-- Opening Marker --
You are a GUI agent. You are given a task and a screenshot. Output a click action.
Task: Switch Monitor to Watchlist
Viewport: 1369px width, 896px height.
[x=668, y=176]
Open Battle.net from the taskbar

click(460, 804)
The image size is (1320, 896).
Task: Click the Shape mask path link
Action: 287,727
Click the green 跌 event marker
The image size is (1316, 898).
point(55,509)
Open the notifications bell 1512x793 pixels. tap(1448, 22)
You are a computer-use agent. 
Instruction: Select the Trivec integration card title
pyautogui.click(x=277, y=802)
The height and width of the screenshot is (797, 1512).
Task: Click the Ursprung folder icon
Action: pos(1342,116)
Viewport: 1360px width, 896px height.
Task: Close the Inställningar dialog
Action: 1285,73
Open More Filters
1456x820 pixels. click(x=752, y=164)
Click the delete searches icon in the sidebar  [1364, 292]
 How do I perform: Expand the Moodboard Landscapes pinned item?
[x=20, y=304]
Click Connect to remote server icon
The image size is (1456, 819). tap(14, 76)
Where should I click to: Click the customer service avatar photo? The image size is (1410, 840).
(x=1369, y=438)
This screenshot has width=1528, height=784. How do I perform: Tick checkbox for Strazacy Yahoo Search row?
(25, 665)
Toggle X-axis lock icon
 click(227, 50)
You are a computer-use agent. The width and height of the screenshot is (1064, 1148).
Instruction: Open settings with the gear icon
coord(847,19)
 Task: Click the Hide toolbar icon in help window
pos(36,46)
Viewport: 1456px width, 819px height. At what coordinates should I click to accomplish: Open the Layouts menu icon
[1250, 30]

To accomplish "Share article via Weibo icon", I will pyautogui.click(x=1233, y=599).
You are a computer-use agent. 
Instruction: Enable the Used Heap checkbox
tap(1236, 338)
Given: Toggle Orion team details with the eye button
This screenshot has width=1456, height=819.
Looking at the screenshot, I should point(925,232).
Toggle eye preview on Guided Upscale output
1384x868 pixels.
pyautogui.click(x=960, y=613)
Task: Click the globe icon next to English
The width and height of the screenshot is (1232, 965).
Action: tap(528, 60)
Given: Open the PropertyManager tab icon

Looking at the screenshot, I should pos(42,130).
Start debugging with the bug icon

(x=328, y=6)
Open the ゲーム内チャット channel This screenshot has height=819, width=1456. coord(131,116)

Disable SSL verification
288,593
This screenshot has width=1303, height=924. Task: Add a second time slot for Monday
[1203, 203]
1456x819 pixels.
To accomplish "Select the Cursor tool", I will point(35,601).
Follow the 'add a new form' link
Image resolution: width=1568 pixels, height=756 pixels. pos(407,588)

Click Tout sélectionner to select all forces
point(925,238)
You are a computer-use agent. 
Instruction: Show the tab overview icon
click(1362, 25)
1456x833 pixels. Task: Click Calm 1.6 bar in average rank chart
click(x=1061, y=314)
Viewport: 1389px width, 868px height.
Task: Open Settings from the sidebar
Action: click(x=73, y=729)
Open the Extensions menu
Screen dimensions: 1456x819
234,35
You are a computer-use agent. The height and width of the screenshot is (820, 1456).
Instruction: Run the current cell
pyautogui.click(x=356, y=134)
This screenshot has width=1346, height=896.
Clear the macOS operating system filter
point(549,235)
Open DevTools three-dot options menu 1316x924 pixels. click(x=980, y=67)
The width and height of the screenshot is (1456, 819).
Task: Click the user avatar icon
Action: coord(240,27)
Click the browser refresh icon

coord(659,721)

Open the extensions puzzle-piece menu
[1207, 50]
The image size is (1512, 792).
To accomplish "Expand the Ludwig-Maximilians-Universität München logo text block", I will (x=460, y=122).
-- Closing Marker --
**About this task**
Output every record without changing any wording.

**Response area**
You are a GUI agent. You are given a task and a screenshot. Output a click action.
Task: Switch Monitor to Watchlist
Viewport: 1369px width, 896px height.
[x=668, y=176]
Open Battle.net from the taskbar

click(460, 804)
The image size is (1320, 896).
Task: Click the Shape mask path link
Action: 287,727
Click the green 跌 event marker
The image size is (1316, 898).
point(55,509)
Open the notifications bell 1512x793 pixels. tap(1448, 22)
You are a computer-use agent. 
Instruction: Select the Trivec integration card title
pyautogui.click(x=277, y=802)
The height and width of the screenshot is (797, 1512).
Task: Click the Ursprung folder icon
Action: pos(1342,116)
Viewport: 1360px width, 896px height.
Task: Close the Inställningar dialog
Action: 1285,73
Open More Filters
1456x820 pixels. click(x=752, y=164)
Click the delete searches icon in the sidebar  [1364, 292]
 How do I perform: Expand the Moodboard Landscapes pinned item?
[x=20, y=304]
Click Connect to remote server icon
The image size is (1456, 819). tap(14, 76)
Where should I click to: Click the customer service avatar photo? The image size is (1410, 840).
(x=1369, y=438)
This screenshot has width=1528, height=784. How do I perform: Tick checkbox for Strazacy Yahoo Search row?
(25, 665)
Toggle X-axis lock icon
 click(227, 50)
You are a computer-use agent. The width and height of the screenshot is (1064, 1148).
Instruction: Open settings with the gear icon
coord(847,19)
 Task: Click the Hide toolbar icon in help window
pos(36,46)
Viewport: 1456px width, 819px height. At what coordinates should I click to accomplish: Open the Layouts menu icon
[1250, 30]

To accomplish "Share article via Weibo icon", I will pyautogui.click(x=1233, y=599).
You are a computer-use agent. 
Instruction: Enable the Used Heap checkbox
tap(1236, 338)
Given: Toggle Orion team details with the eye button
This screenshot has width=1456, height=819.
Looking at the screenshot, I should point(925,232).
Toggle eye preview on Guided Upscale output
1384x868 pixels.
pyautogui.click(x=960, y=613)
Task: Click the globe icon next to English
The width and height of the screenshot is (1232, 965).
Action: tap(528, 60)
Given: Open the PropertyManager tab icon

Looking at the screenshot, I should pos(42,130).
Start debugging with the bug icon

(x=328, y=6)
Open the ゲーム内チャット channel This screenshot has height=819, width=1456. coord(131,116)

Disable SSL verification
288,593
This screenshot has width=1303, height=924. Task: Add a second time slot for Monday
[1203, 203]
1456x819 pixels.
To accomplish "Select the Cursor tool", I will point(35,601).
Follow the 'add a new form' link
Image resolution: width=1568 pixels, height=756 pixels. pos(407,588)

Click Tout sélectionner to select all forces
point(925,238)
You are a computer-use agent. 
Instruction: Show the tab overview icon
click(1362, 25)
1456x833 pixels. Task: Click Calm 1.6 bar in average rank chart
click(x=1061, y=314)
Viewport: 1389px width, 868px height.
Task: Open Settings from the sidebar
Action: click(x=73, y=729)
Open the Extensions menu
Screen dimensions: 1456x819
234,35
You are a computer-use agent. The height and width of the screenshot is (820, 1456).
Instruction: Run the current cell
pyautogui.click(x=356, y=134)
This screenshot has width=1346, height=896.
Clear the macOS operating system filter
point(549,235)
Open DevTools three-dot options menu 1316x924 pixels. click(x=980, y=67)
The width and height of the screenshot is (1456, 819).
Task: Click the user avatar icon
Action: coord(240,27)
Click the browser refresh icon

coord(659,721)

Open the extensions puzzle-piece menu
[1207, 50]
The image size is (1512, 792).
To accomplish "Expand the Ludwig-Maximilians-Universität München logo text block", I will (x=460, y=122).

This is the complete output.